6. LA VIDA EN LA PRISIÓN (continúa)

LAS SACAS
 
Eran así llamadas las expediciones de presos, sacados de las cárceles para ser fusilados. Empezaron en los primeros días de noviembre. A las primeras horas de la madrugada subían los milicianos por las celdas. Llevaban como enlace un preso, el “chivato”, que, lista en mano iba llamando a las víctimas. Era inútil resistirse o hacerse el dormido. Sabían dónde se hallaba la presa.
 
Al acostarnos pensábamos si aquella noche sería la de nuestra cita con la muerte. Los “llamados” eran sometidos previamente a un simulado “juicio”, en el que se les acusaba de falangistas, encubridores, enlaces del enemigo o saboteadores del régimen. Esta farsa tenía, además, todos los agravantes de la “nocturnidad” amenazas, malos tratos, burlas sarcásticas y calumnias de todo tipo.

Se celebraba este odioso careo criminal en la planta baja, a puerta cerrada. Tres hombres enmascarados formaban el tribunal.
 
Dos milicianos con armas protegían sus espaldas. El “reo”, sentado en un banquillo, y deslumbrado por unos focos potentísimos, no podía distinguir a sus jueces. Después de larguísimo interrogatorio, algunos cacheos, y deshechos por los nervios y el miedo, acababan por “confesar”.  Según fueran más o menos culpables se les clasificaba por “conejeras”: la una, la dos y la tres. Algunos volvieron a sus celdas, otros iban camino de la muerte (bajo estas líneas, un fusilamiento).
 

A mí no me tocó bajar al “patíbulo”, pero sí a otros compañeros de la celda; entre ellos, a Pepe Villalva. Subió al fin después de tres horas de cruel agonía,  con angustia implorante; yo, mientras temí lo peor, recé por él. Pero, ¡cómo venía mi pobre hermano y compañero!
 
Dormíamos el uno al lado del otro; llegó temblando, con un ataque de nervios, casi histérico, como loco. ¡Díos mío, cuánto tardó en serenarse! Era incapaz de hablar, había envejecido y encanecido de espanto. Al fin, un poco recobrado, acertó a decirme:
 
-Pide a Dios que no te pase lo que a mí.
 
Cuando ya estuvo en sus cabales, me contó los detalles del terrible y repugnante proceso. Continuaron las sacas, todo el mes, hasta que fueron tales los “crímenes” que el Cuerpo Diplomático, tomó cartas en el asunto hasta lograr, si no la desaparición total, al menos si la suavización de tales “pamemas” trágicas.

MUESTRA DE DATOS
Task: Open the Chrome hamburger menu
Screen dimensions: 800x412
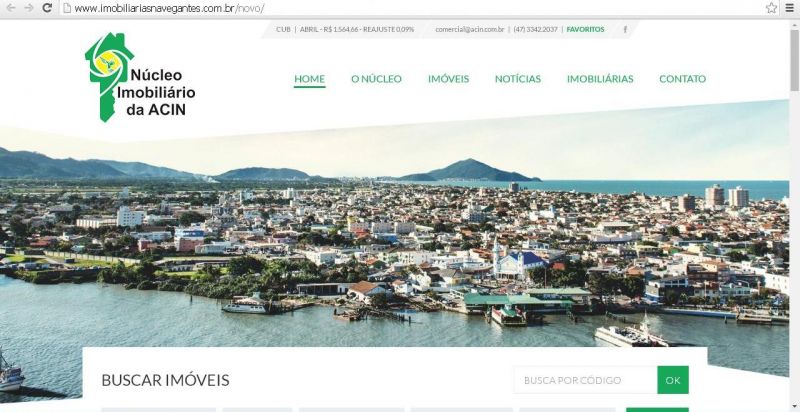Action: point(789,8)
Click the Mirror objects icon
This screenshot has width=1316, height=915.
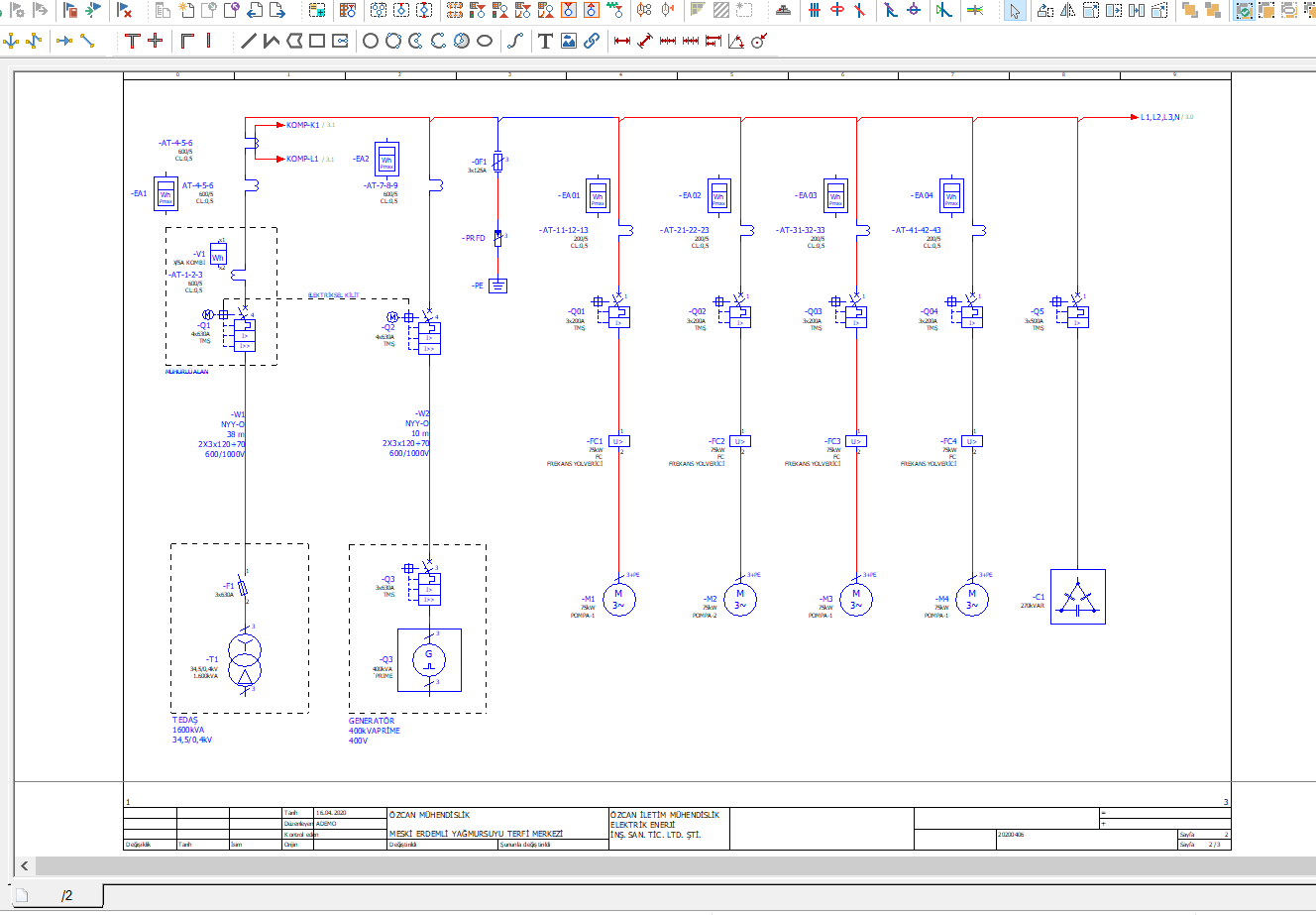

--

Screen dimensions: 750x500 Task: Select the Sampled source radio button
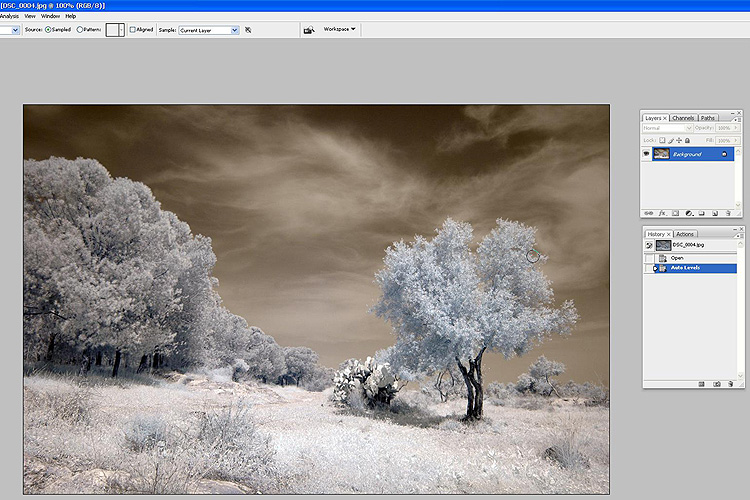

ACTIVIDADES
1) Actualiza el fragmento del relato de las sacas que empieza en "Eran así llamadas" y acaba en "de todo tipo.", poniendo "galerías" en lugar de "celdas".
2) Contesta con datos del relato de las sacas:
(a) ¿En qué mes empezaron las sacas?
(b) ¿Cuántos hombres enmascarados formaban el tribunal?
(c) ¿Qué organismo tomó cartas en el asunto?
Las entradas no tienen ninguna relación con el relato de las sacas.

RESPUESTAS
1)
Eran así llamadas las expediciones de presos, sacados de las cárceles para ser fusilados. Empezaron en los primeros días de noviembre. A las primeras horas de la madrugada subían los milicianos por las galerías. Llevaban como enlace un preso, el “chivato”, que, lista en mano iba llamando a las víctimas. Era inútil resistirse o hacerse el dormido. Sabían dónde se hallaba la presa.
 
Al acostarnos pensábamos si aquella noche sería la de nuestra cita con la muerte. Los “llamados” eran sometidos previamente a un simulado “juicio”, en el que se les acusaba de falangistas, encubridores, enlaces del enemigo o saboteadores del régimen. Esta farsa tenía, además, todos los agravantes de la “nocturnidad” amenazas, malos tratos, burlas sarcásticas y calumnias de todo tipo.

2)
(a) En noviembre, en sus primeros días.
(b) Tres.
(c) El Cuerpo Diplomático.